▶ **Instructions for the task**: Set down the data that follows, exactly and completely.

─── Data provided

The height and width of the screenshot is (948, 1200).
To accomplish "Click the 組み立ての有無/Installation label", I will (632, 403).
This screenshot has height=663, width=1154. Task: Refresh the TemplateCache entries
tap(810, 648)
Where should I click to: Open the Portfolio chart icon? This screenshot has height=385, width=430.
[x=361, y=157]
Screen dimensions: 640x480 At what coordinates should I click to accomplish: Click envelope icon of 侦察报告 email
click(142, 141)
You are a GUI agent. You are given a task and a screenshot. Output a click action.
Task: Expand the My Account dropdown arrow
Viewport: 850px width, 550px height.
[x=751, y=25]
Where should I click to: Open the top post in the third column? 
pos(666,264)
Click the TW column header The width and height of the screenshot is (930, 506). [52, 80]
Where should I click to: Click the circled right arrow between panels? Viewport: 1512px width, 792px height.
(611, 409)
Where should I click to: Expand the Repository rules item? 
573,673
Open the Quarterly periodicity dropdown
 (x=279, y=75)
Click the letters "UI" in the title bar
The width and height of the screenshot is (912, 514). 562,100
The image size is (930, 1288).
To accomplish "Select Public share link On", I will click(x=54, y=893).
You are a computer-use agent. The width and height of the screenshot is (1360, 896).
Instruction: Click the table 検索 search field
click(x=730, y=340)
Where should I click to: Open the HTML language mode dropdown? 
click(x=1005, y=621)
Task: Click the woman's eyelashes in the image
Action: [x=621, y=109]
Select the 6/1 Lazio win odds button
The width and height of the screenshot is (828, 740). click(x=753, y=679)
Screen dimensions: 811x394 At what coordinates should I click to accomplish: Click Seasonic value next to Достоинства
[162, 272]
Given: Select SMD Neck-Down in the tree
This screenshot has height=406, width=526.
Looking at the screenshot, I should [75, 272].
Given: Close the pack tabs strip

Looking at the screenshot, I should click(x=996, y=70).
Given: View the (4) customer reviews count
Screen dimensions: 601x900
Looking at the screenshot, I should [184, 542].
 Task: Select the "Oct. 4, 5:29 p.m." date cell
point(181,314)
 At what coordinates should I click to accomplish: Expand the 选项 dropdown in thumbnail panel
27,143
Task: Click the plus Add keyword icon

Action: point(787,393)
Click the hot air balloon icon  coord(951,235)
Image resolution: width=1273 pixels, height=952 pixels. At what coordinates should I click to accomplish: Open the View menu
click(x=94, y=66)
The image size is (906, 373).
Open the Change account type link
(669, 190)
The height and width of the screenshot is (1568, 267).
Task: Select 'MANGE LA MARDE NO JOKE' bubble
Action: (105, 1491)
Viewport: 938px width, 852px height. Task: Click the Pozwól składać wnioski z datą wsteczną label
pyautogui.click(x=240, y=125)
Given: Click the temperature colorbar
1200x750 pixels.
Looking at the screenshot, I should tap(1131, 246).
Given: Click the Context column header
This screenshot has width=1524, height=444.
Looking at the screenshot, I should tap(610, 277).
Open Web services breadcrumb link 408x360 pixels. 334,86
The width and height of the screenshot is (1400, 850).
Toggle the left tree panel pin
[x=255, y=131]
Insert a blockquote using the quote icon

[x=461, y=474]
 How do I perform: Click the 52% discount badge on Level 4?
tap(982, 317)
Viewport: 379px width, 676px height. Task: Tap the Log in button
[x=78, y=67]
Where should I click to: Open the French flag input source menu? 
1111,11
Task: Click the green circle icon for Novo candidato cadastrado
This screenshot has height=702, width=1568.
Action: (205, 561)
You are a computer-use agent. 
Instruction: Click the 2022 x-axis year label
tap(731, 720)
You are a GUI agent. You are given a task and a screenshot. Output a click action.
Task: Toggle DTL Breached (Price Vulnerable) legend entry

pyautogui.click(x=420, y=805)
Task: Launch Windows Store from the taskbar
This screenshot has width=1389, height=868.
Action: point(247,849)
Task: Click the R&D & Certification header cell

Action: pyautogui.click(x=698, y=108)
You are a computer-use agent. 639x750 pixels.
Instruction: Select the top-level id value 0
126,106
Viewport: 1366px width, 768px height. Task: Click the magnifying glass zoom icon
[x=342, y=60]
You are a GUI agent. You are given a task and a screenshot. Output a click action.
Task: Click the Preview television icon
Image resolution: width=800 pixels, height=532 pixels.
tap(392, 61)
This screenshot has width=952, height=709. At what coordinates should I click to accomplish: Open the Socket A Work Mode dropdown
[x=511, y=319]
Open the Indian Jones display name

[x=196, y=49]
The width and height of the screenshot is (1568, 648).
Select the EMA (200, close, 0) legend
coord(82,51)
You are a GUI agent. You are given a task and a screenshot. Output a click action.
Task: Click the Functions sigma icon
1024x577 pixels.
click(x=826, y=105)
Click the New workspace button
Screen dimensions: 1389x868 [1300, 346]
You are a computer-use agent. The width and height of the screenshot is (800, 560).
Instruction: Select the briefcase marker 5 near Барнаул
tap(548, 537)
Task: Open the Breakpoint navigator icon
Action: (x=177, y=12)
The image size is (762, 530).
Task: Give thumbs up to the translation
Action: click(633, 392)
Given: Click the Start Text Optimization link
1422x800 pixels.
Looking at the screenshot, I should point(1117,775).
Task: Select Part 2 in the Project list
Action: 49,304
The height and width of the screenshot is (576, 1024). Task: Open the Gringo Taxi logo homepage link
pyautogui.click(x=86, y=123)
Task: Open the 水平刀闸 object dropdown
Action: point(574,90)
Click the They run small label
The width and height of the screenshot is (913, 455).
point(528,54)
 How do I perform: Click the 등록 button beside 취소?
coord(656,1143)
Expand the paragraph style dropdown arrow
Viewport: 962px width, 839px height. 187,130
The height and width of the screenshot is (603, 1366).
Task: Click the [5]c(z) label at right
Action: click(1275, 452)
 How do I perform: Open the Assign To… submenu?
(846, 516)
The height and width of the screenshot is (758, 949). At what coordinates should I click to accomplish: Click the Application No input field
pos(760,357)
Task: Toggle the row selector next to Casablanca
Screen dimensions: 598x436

──────

▶ **Solution to this task**:
The height and width of the screenshot is (948, 1200).
To accomplish "Click the 組み立ての有無/Installation label", I will (632, 403).
This screenshot has height=663, width=1154. Task: Refresh the TemplateCache entries
tap(810, 648)
Where should I click to: Open the Portfolio chart icon? This screenshot has height=385, width=430.
[x=361, y=157]
Screen dimensions: 640x480 At what coordinates should I click to accomplish: Click envelope icon of 侦察报告 email
click(142, 141)
You are a GUI agent. You are given a task and a screenshot. Output a click action.
Task: Expand the My Account dropdown arrow
Viewport: 850px width, 550px height.
[x=751, y=25]
Where should I click to: Open the top post in the third column? 
pos(666,264)
Click the TW column header The width and height of the screenshot is (930, 506). [52, 80]
Where should I click to: Click the circled right arrow between panels? Viewport: 1512px width, 792px height.
(611, 409)
Where should I click to: Expand the Repository rules item? 
573,673
Open the Quarterly periodicity dropdown
 (x=279, y=75)
Click the letters "UI" in the title bar
The width and height of the screenshot is (912, 514). 562,100
The image size is (930, 1288).
To accomplish "Select Public share link On", I will click(x=54, y=893).
You are a computer-use agent. The width and height of the screenshot is (1360, 896).
Instruction: Click the table 検索 search field
click(x=730, y=340)
Where should I click to: Open the HTML language mode dropdown? 
click(x=1005, y=621)
Task: Click the woman's eyelashes in the image
Action: [x=621, y=109]
Select the 6/1 Lazio win odds button
The width and height of the screenshot is (828, 740). click(x=753, y=679)
Screen dimensions: 811x394 At what coordinates should I click to accomplish: Click Seasonic value next to Достоинства
[162, 272]
Given: Select SMD Neck-Down in the tree
This screenshot has height=406, width=526.
Looking at the screenshot, I should [75, 272].
Given: Close the pack tabs strip

Looking at the screenshot, I should click(x=996, y=70).
Given: View the (4) customer reviews count
Screen dimensions: 601x900
Looking at the screenshot, I should [184, 542].
 Task: Select the "Oct. 4, 5:29 p.m." date cell
point(181,314)
 At what coordinates should I click to accomplish: Expand the 选项 dropdown in thumbnail panel
27,143
Task: Click the plus Add keyword icon

Action: point(787,393)
Click the hot air balloon icon  coord(951,235)
Image resolution: width=1273 pixels, height=952 pixels. At what coordinates should I click to accomplish: Open the View menu
click(x=94, y=66)
The image size is (906, 373).
Open the Change account type link
(669, 190)
The height and width of the screenshot is (1568, 267).
Task: Select 'MANGE LA MARDE NO JOKE' bubble
Action: (105, 1491)
Viewport: 938px width, 852px height. Task: Click the Pozwól składać wnioski z datą wsteczną label
pyautogui.click(x=240, y=125)
Given: Click the temperature colorbar
1200x750 pixels.
Looking at the screenshot, I should tap(1131, 246).
Given: Click the Context column header
This screenshot has width=1524, height=444.
Looking at the screenshot, I should tap(610, 277).
Open Web services breadcrumb link 408x360 pixels. 334,86
The width and height of the screenshot is (1400, 850).
Toggle the left tree panel pin
[x=255, y=131]
Insert a blockquote using the quote icon

[x=461, y=474]
 How do I perform: Click the 52% discount badge on Level 4?
tap(982, 317)
Viewport: 379px width, 676px height. Task: Tap the Log in button
[x=78, y=67]
Where should I click to: Open the French flag input source menu? 
1111,11
Task: Click the green circle icon for Novo candidato cadastrado
This screenshot has height=702, width=1568.
Action: (205, 561)
You are a computer-use agent. 
Instruction: Click the 2022 x-axis year label
tap(731, 720)
You are a GUI agent. You are given a task and a screenshot. Output a click action.
Task: Toggle DTL Breached (Price Vulnerable) legend entry

pyautogui.click(x=420, y=805)
Task: Launch Windows Store from the taskbar
This screenshot has width=1389, height=868.
Action: point(247,849)
Task: Click the R&D & Certification header cell

Action: pyautogui.click(x=698, y=108)
You are a computer-use agent. 639x750 pixels.
Instruction: Select the top-level id value 0
126,106
Viewport: 1366px width, 768px height. Task: Click the magnifying glass zoom icon
[x=342, y=60]
You are a GUI agent. You are given a task and a screenshot. Output a click action.
Task: Click the Preview television icon
Image resolution: width=800 pixels, height=532 pixels.
tap(392, 61)
This screenshot has width=952, height=709. At what coordinates should I click to accomplish: Open the Socket A Work Mode dropdown
[x=511, y=319]
Open the Indian Jones display name

[x=196, y=49]
The width and height of the screenshot is (1568, 648).
Select the EMA (200, close, 0) legend
coord(82,51)
You are a GUI agent. You are given a task and a screenshot. Output a click action.
Task: Click the Functions sigma icon
1024x577 pixels.
click(x=826, y=105)
Click the New workspace button
Screen dimensions: 1389x868 [1300, 346]
You are a computer-use agent. The width and height of the screenshot is (800, 560).
Instruction: Select the briefcase marker 5 near Барнаул
tap(548, 537)
Task: Open the Breakpoint navigator icon
Action: (x=177, y=12)
The image size is (762, 530).
Task: Give thumbs up to the translation
Action: click(633, 392)
Given: Click the Start Text Optimization link
1422x800 pixels.
Looking at the screenshot, I should point(1117,775).
Task: Select Part 2 in the Project list
Action: 49,304
The height and width of the screenshot is (576, 1024). Task: Open the Gringo Taxi logo homepage link
pyautogui.click(x=86, y=123)
Task: Open the 水平刀闸 object dropdown
Action: point(574,90)
Click the They run small label
The width and height of the screenshot is (913, 455).
point(528,54)
 How do I perform: Click the 등록 button beside 취소?
coord(656,1143)
Expand the paragraph style dropdown arrow
Viewport: 962px width, 839px height. 187,130
The height and width of the screenshot is (603, 1366).
Task: Click the [5]c(z) label at right
Action: click(1275, 452)
 How do I perform: Open the Assign To… submenu?
(846, 516)
The height and width of the screenshot is (758, 949). At what coordinates should I click to accomplish: Click the Application No input field
pos(760,357)
Task: Toggle the row selector next to Casablanca
Screen dimensions: 598x436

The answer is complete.